Only from the outside does making a movie look glamorous, cool or sexy. It’s none of those things. Filmmaking is work – and that work is hard. It’s hard to write a script. It’s hard to produce a film. It’s hard to direct a film and it’s hard to get people to watch a film. And on top of all of that, if you also aspire to make a film that happens to be great, everything hard becomes harder.

I recently watched Courtney Hunt’s film, Frozen River and immediately fell in love with it. I was impressed with the story, the direction, the acting, everything. However, when I read an article in which Ms. Hunt explained how the story made its way to becoming a film that won Best Feature at the 2008 Sundance Film Festival, I was even more impressed. That she as a storyteller had to push herself to write the script, make a short film version, shop for investors, shoot the film and then market it, speaks to how badly she wanted it – and how difficult the process is.
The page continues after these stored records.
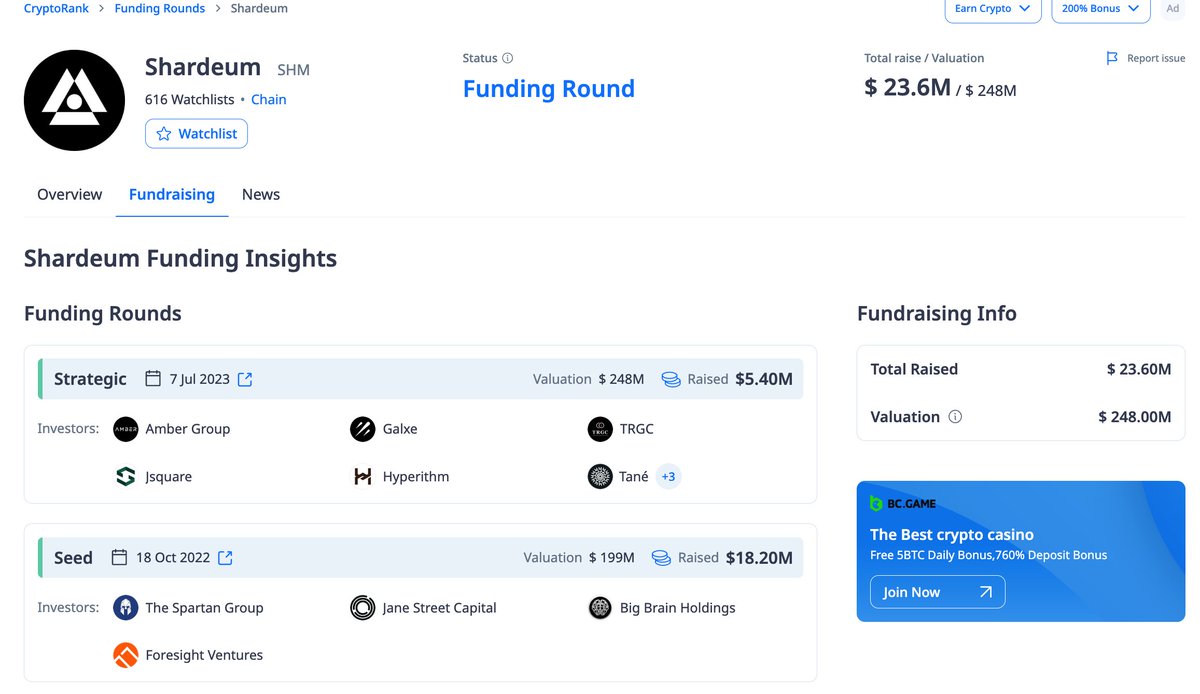Click the Jane Street Capital logo
Image resolution: width=1200 pixels, height=694 pixels.
[362, 608]
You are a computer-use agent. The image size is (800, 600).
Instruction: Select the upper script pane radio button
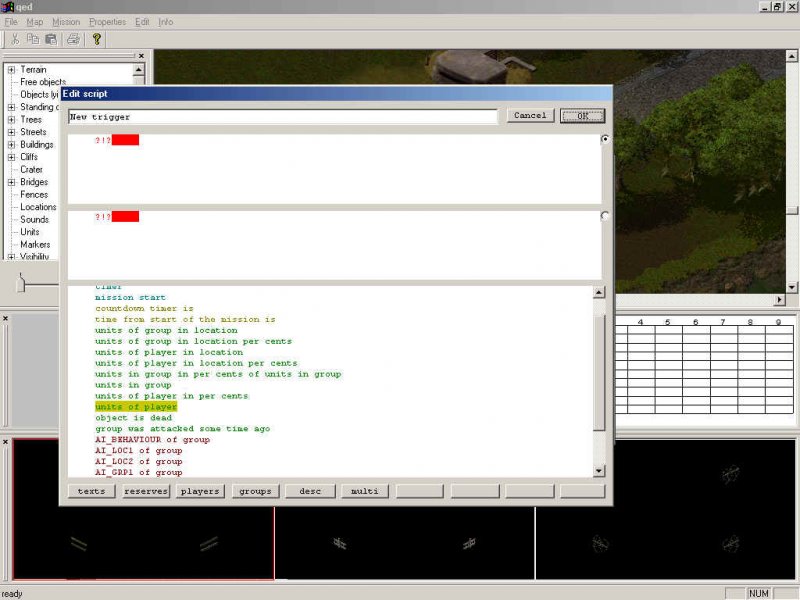tap(605, 140)
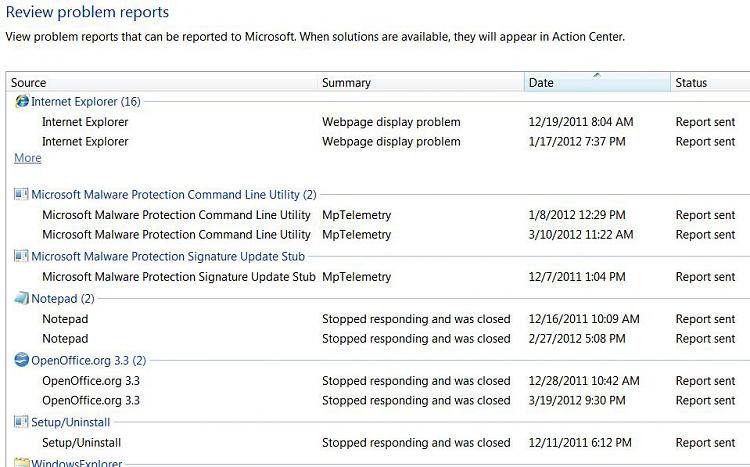Sort reports by the Date column header
Image resolution: width=750 pixels, height=467 pixels.
pos(597,82)
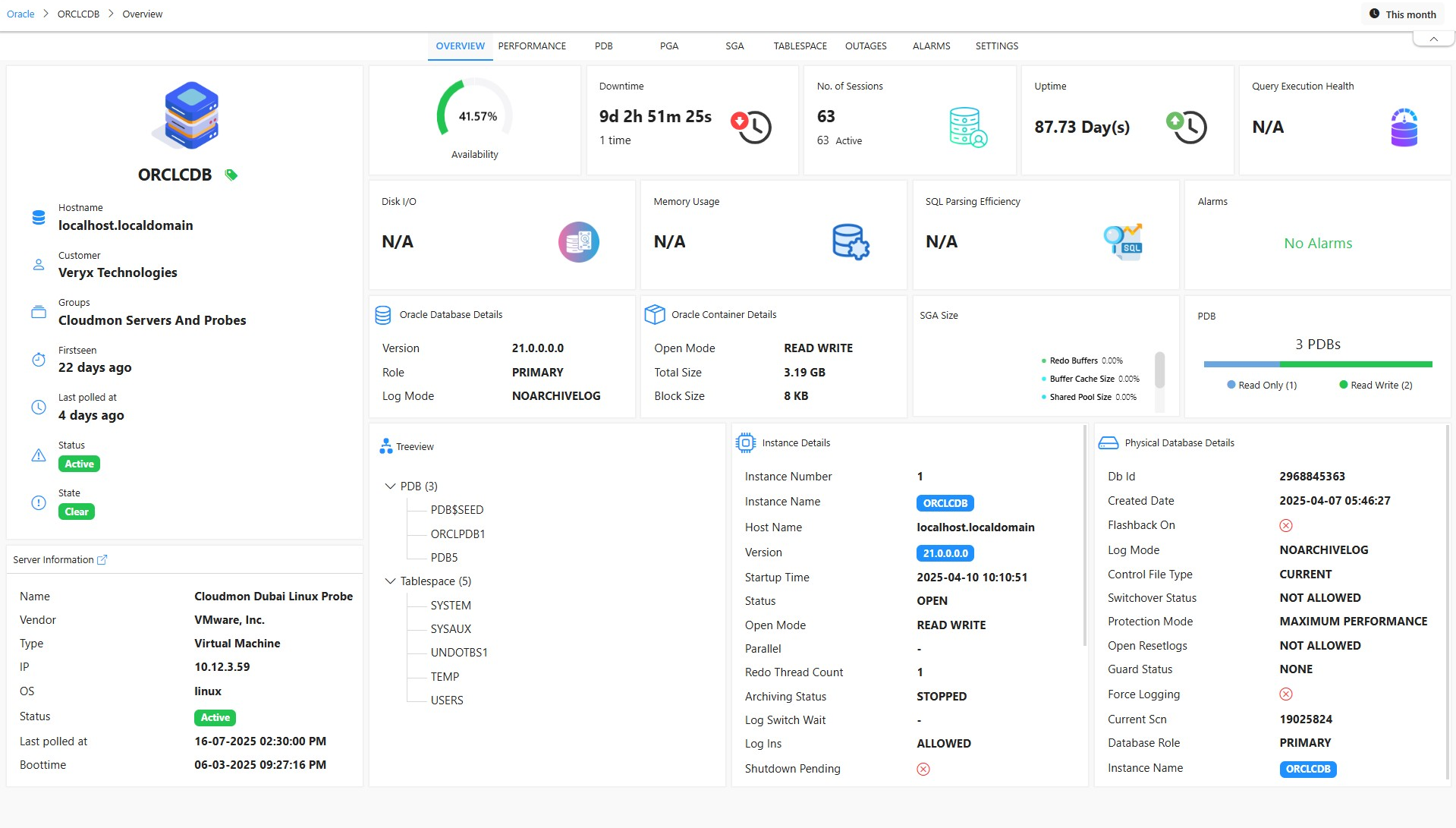Viewport: 1456px width, 828px height.
Task: Click the Sessions database icon
Action: pos(967,127)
The students in my Video Production & Storytelling class recently experienced the difficulties involved in putting their stories on the screen. I’ve seen them work hard at structuring their stories, casting the actors, choosing locations, shooting the scenes, and editing. Yes, I suppose you could say that they did the work because doing the work was their assignment, but once you take a look at their finished films, you’ll see that something greater than a grade motivated them to do the work. Check out Stephanie Centeno’s The List, Jennifer Hall’s Waiting for Jo and Adam Hudson’s The Deal.

Even if I didn’t witness the sweat and tears involved in making these impressive short films, I would still love them (blood may have been involved as well, but I’m grateful that I didn’t see any). Stephanie, Jennifer and Adam demonstrate that storytelling is hard work, but that good stories are worth the work.

And I have to agree with my student: I think that any filmmaker who does the work and gets his or her film made deserves a standing ovation.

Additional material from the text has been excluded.